Treeless Mountain (Oscilloscope) — So Yong Kim’s follow-up to In Between Days proves that Kim is one of the brightest new voices in American cinema. Treeless Mountain tells the semi-autobiographical of two young sisters in South Korea whose innocence is tested when their mother abandons them. Beautifully shot on celluloid and featuring some of the finest child performances of distant memory, Treeless Mountain is one of 2009’s best. Read my full review, then buy it on DVD.

Rumba (Koch Lorber) — This gleefully spicy update of the classic physical comedy genre (Chaplin, Keaton, Tati) follows a married couple who have a passion for dancing the rumba. Yet when tragedy strikes, their relationship is tested to its seemingly limitless extremes. Written and directed by the film’s stars, Dominique Abel and Fiona Gordon, as well as their co-star Bruno Romy, Rumba has a breezy, undeniable charm. Buy it on DVD.

Note By Note: The Making of Steinway L1037 (Docurama) — Ben Niles’ gorgeous documentary focuses on the ingenuity, precision and attention to detail that Steinway factory workers spend on each and every Steinway grand piano (they take twelve months to manufacture entirely by hand). The Steinway factory itself represents the center of the Queens neighborhood it has inhabited for 150 years. Note By Note: The Making of Steinway L1037 is about the cultural weight of the factory and its meaning in our modern, mass-produced world, as well as the discovery of the life and work that goes on inside a remarkably unique workplace. Buy the Deluxe Edition DVD. (Holly Herrick)

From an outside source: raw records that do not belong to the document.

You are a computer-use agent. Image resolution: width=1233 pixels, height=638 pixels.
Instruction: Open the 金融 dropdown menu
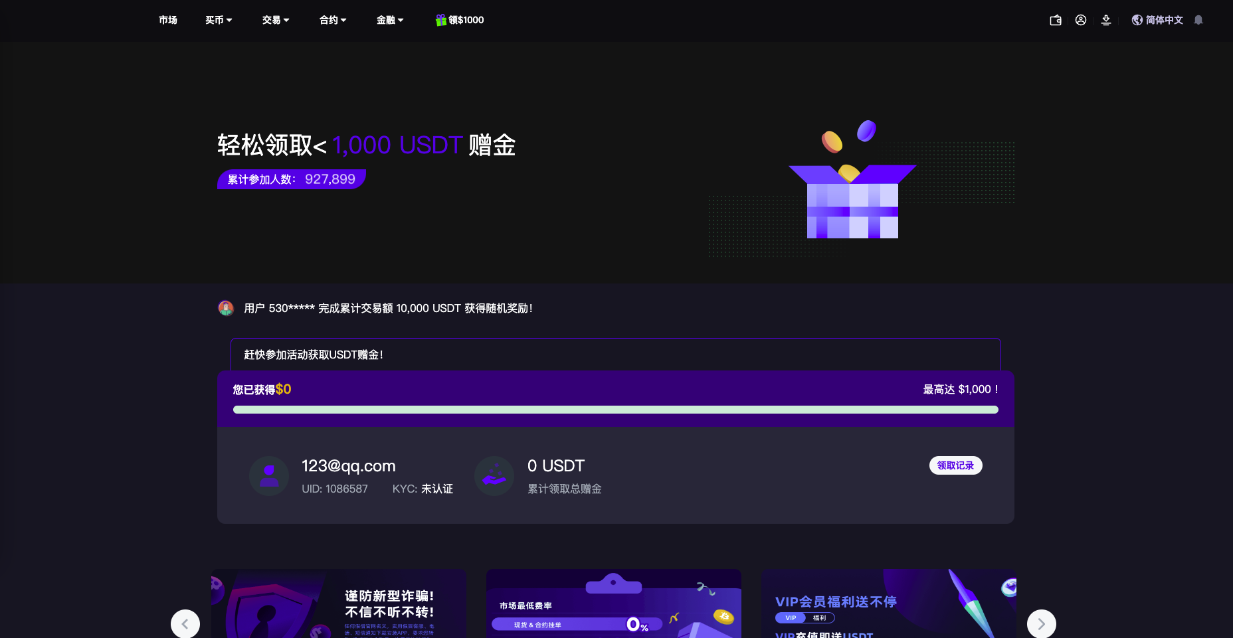[x=390, y=21]
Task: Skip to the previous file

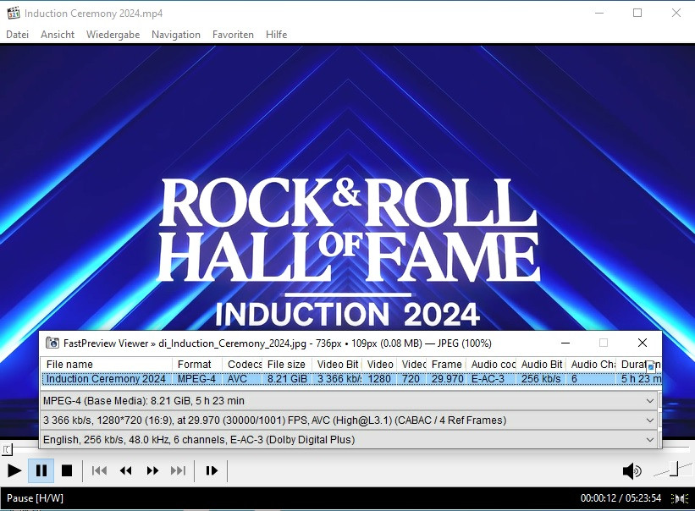Action: point(99,471)
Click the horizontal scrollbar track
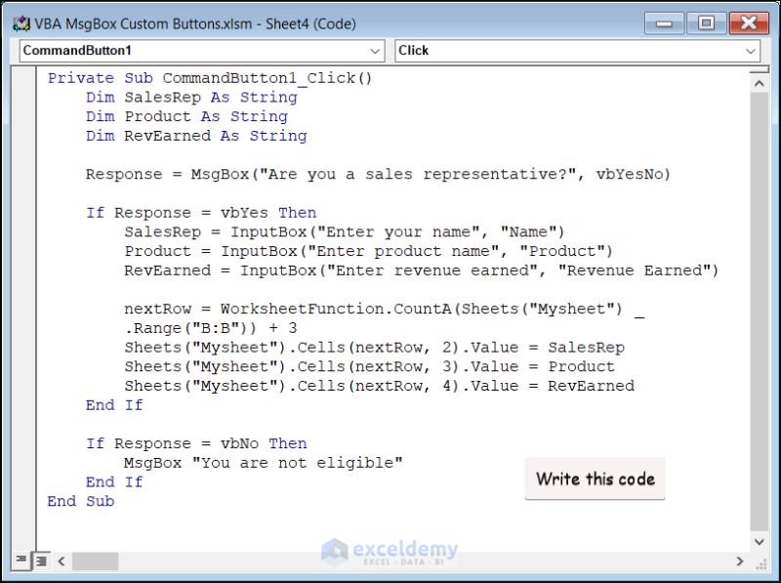 (x=391, y=562)
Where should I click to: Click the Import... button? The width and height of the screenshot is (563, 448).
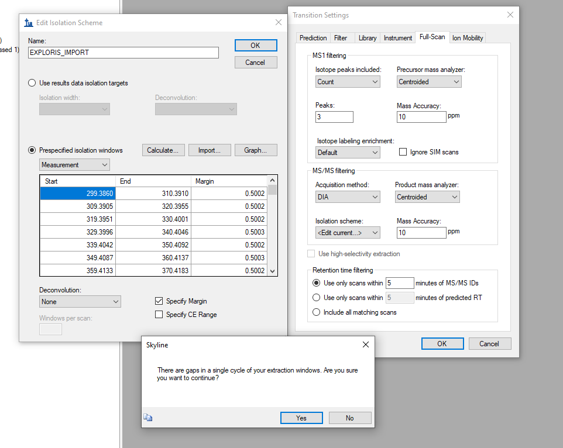tap(210, 150)
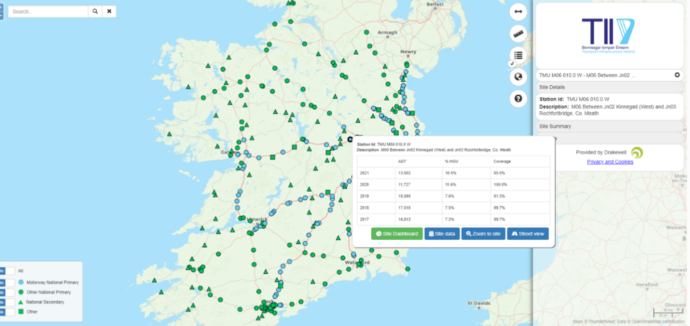Click the Site data button
The height and width of the screenshot is (326, 690).
pos(441,233)
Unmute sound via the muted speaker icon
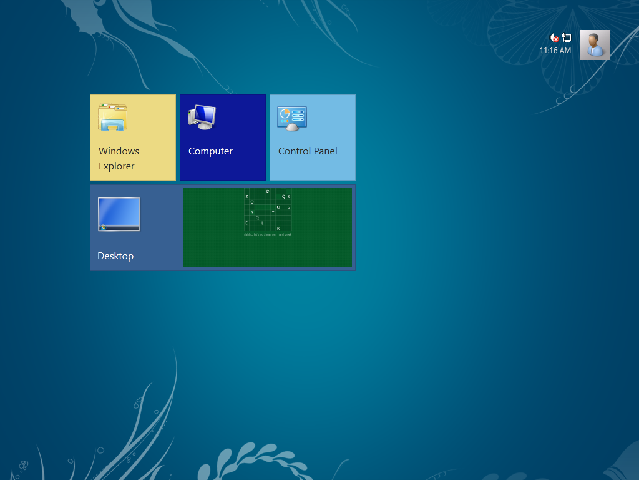Viewport: 639px width, 480px height. [554, 38]
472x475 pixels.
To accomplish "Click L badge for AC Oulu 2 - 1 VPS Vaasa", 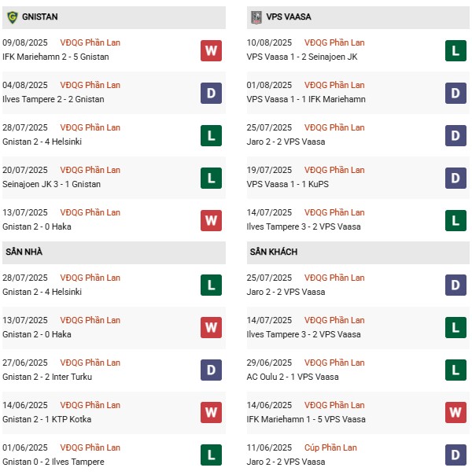I will pyautogui.click(x=456, y=371).
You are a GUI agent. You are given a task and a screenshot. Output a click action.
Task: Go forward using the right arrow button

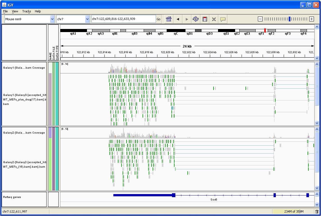point(187,19)
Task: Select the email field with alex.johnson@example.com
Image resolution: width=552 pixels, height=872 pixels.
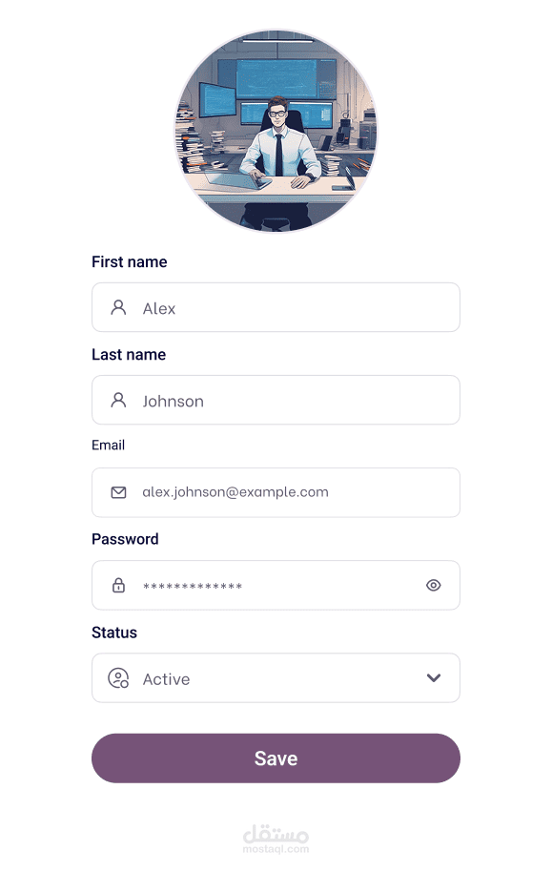Action: coord(276,492)
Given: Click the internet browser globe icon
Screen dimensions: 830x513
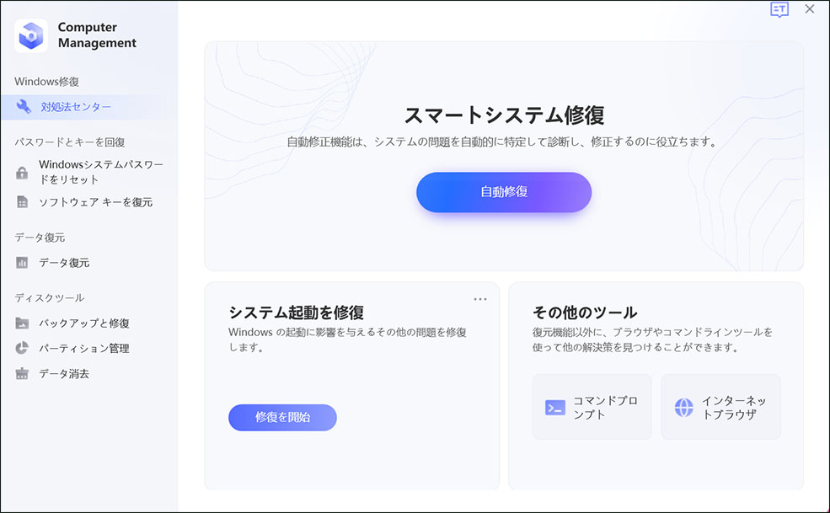Looking at the screenshot, I should coord(683,408).
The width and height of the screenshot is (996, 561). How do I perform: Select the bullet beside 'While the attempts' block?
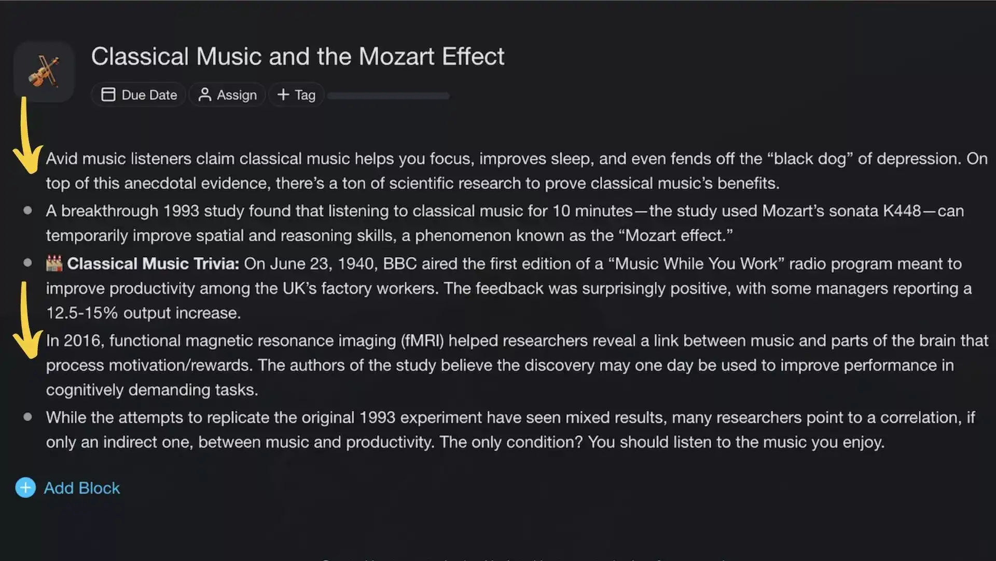coord(28,417)
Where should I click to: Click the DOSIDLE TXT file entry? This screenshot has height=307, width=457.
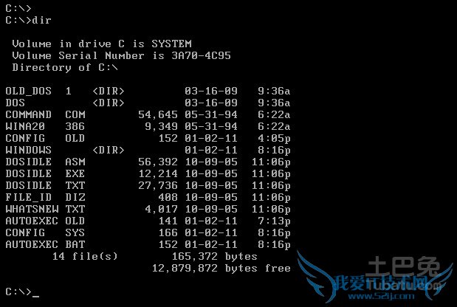tap(148, 185)
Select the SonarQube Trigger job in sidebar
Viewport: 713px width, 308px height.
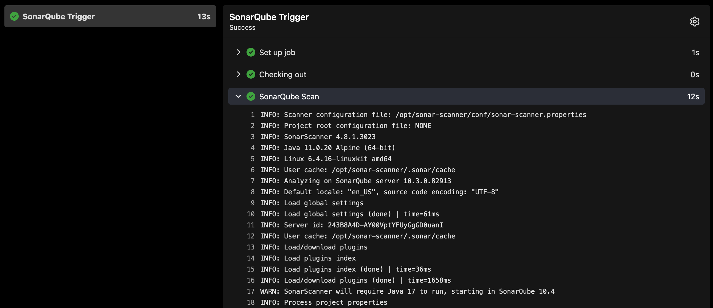point(110,16)
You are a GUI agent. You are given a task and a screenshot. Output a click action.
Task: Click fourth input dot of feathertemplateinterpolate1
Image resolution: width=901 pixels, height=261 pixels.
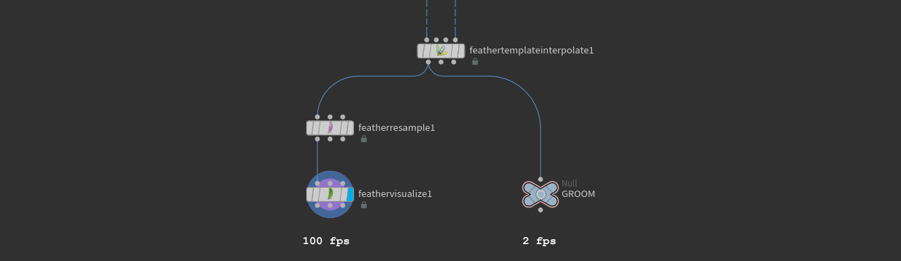pyautogui.click(x=455, y=40)
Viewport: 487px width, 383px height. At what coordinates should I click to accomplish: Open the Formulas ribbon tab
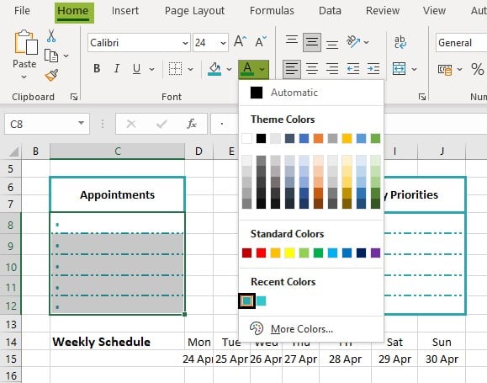272,11
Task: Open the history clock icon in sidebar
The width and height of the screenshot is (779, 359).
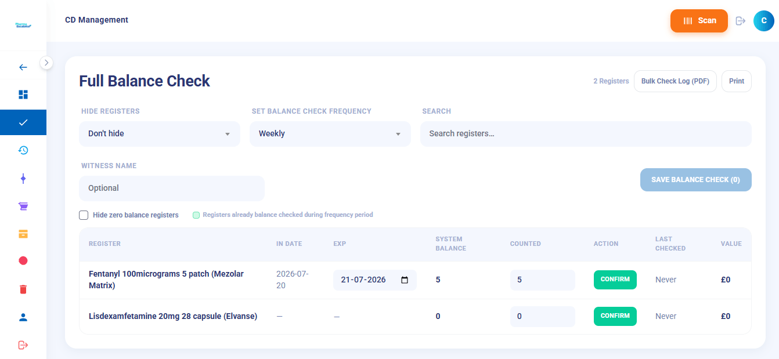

Nightwatching (E1 Entertainment) — While Peter Greenaway’s Nightwatching might not reach the soaring heights of his earlier work, it still casts a Greenaway-rific spell. Martin Freeman (The Office) plays the Dutch painter Rembrandt, whose latest painting subjects turn out to be dangerously corrupt, sparking his own investigation. The 2-disc Special Edition includes Rembrandt’s J’Accuse, a feature-length documentary by Greenaway that explores the many conflicting theories surrounding Rembrandt’s painting “The Night Watch.” Buy it on DVD.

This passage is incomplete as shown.